Reproduce only the stretch of items from the line containing "Task: Select the Soroksár club emblem" through the line containing "[x=350, y=218]", renaming "Task" to "Instruction" and leaving everything else unchanged. Omit the pictures from your answer.

Records from a collection
=======

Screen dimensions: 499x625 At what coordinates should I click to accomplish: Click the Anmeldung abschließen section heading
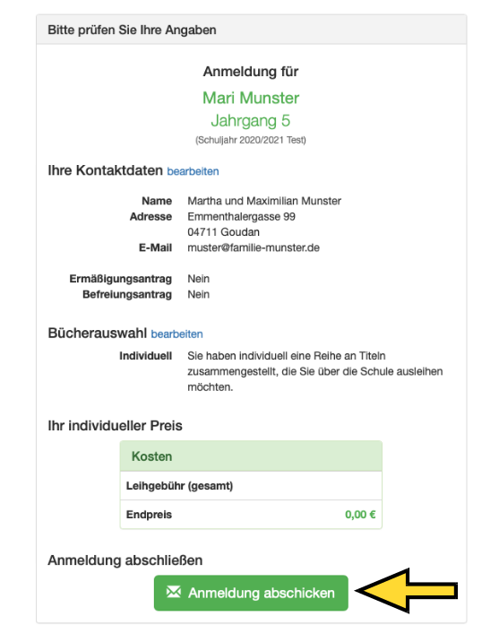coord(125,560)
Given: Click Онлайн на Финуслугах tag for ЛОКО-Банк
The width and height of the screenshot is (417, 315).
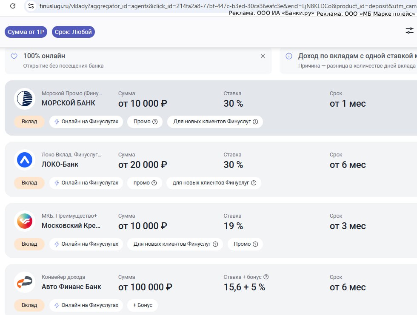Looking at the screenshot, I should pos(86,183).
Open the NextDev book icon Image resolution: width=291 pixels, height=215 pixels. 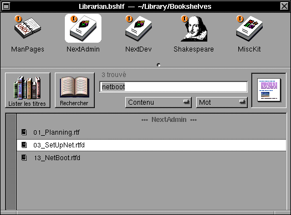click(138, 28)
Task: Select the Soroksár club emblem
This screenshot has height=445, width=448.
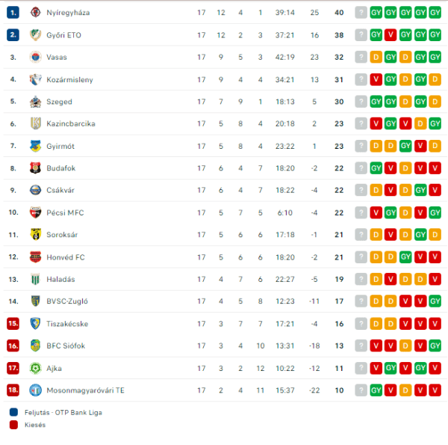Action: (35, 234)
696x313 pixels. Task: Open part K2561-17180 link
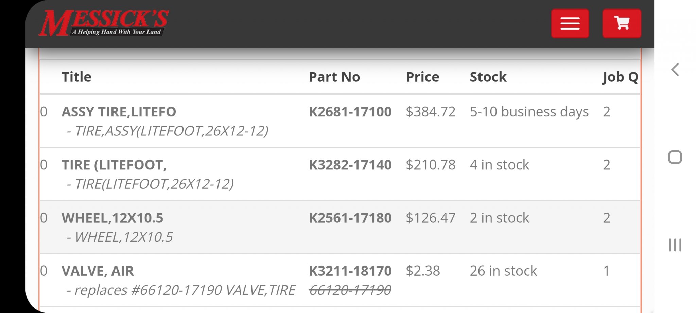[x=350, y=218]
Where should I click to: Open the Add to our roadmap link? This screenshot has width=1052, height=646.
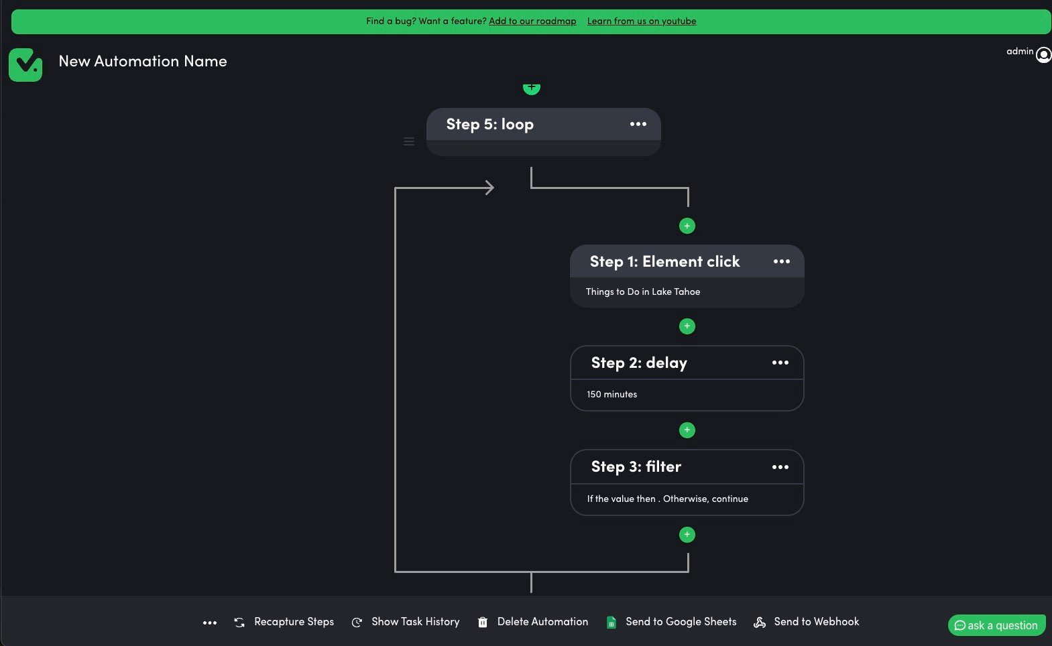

=======

§ WRITTEN RESPONSE
Instruction: Select the Soroksár club emblem
This screenshot has height=445, width=448.
Action: (35, 234)
696x313 pixels. Instruction: Open part K2561-17180 link
[x=350, y=218]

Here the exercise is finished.